How to Prevent Human Errors

Posted by on Oct 22, 2012 in Continuous Improvement, Lean, Lean Six Sigma, Process Improvement | 0 comments

Many processes are susceptable to human error, especially in service processes.  The good news is that most of these failures can be prevented by process or system level solutions.

There are three main categories of human error:  inadvertent errors, technique errors, and willful errors.  Inadvertent errors are usually the result of a mistake of some kind.  Technique errors are related to the process procedure, the lack thereof,  and to poor training.  Willful errors are deliberate attempts to sabotage the process.

Inadvertent errors are typically characterized by a low incident rate, with little or no advanced warning that a failure is about to happen.  There is no predictable pattern to these errors.

Inadvertent errors can be prevented in a number of ways.  Fool-proofing, or poka yoke, is one of the tools for preventing these errors, where a fundamental change is incorporated to the design of the part or process to prevent the error from occurring.

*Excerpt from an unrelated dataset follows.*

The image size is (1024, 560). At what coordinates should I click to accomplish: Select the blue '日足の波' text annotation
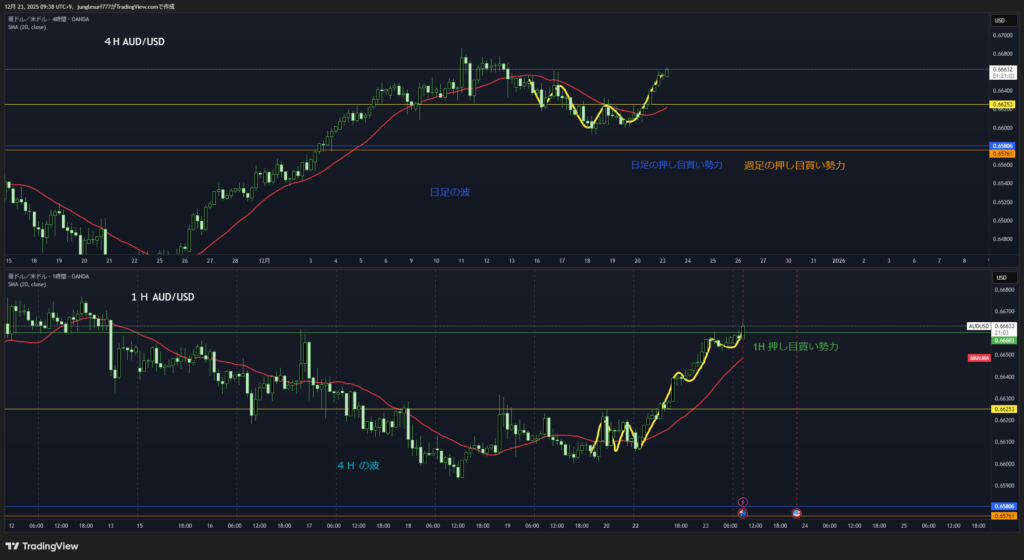pos(449,191)
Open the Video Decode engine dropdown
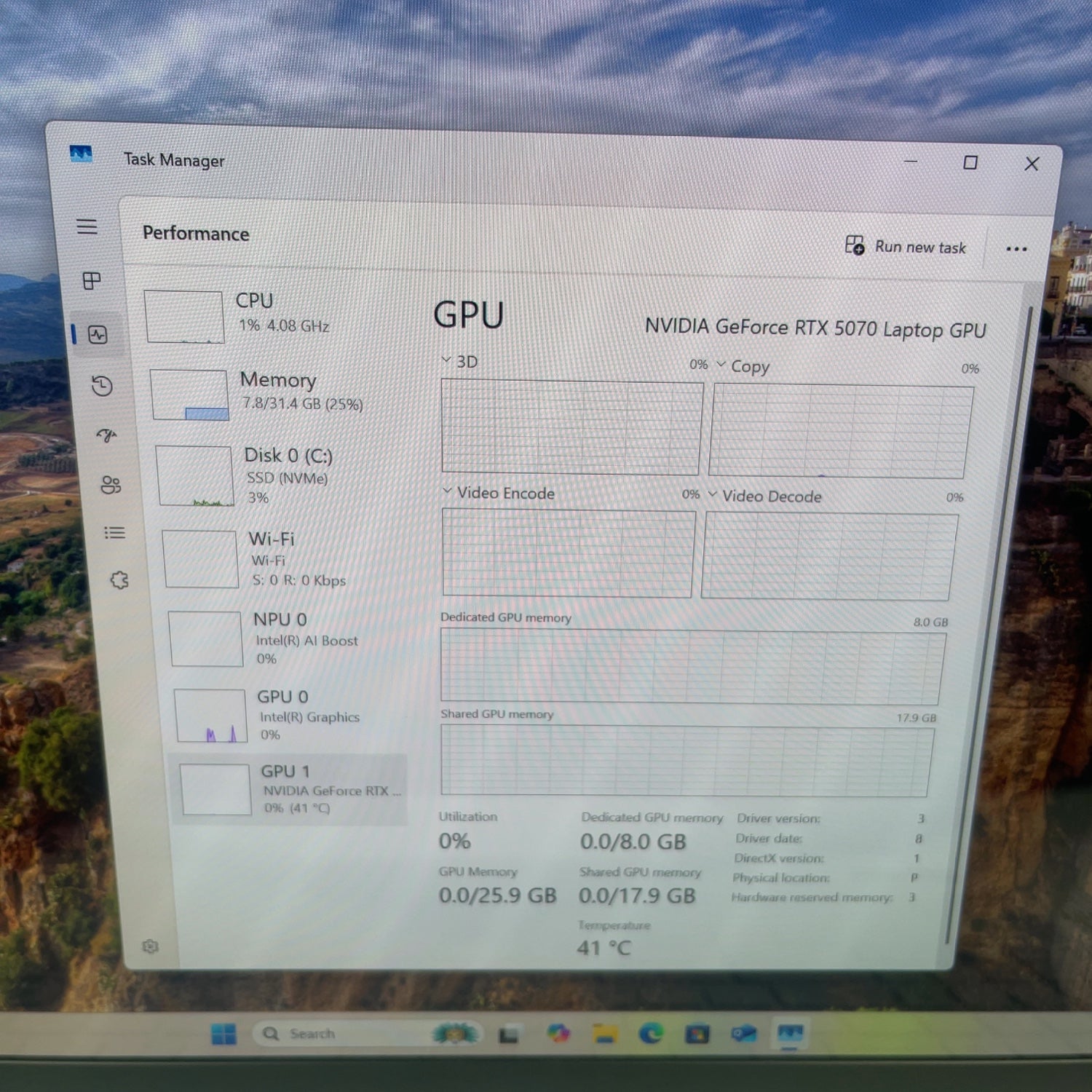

Automation is another common way to minimize the occurrence of inadvertent errors.  Bar code readers are now used in many industries to prevent part numbers, customer information, or product data from being incorrectly typed into a database.  Using more ergonomic chairs, keyboards, and office layouts to improve the work environment is another approach that can make improvements.

Technique errors are characterized as being unintentional and are usually isolated to a few workers.

Technique errors can be minimized using the same methods as inadvertent errors or through training.  Training can be combined with visual aids and process documentation to help workers.

Willful errors are characterized and nonrandom and difficult to detect.  They usually involve a single disgruntled worker and are extremely rare in practice.  The best prevention in this case is to engage and empower the workforce.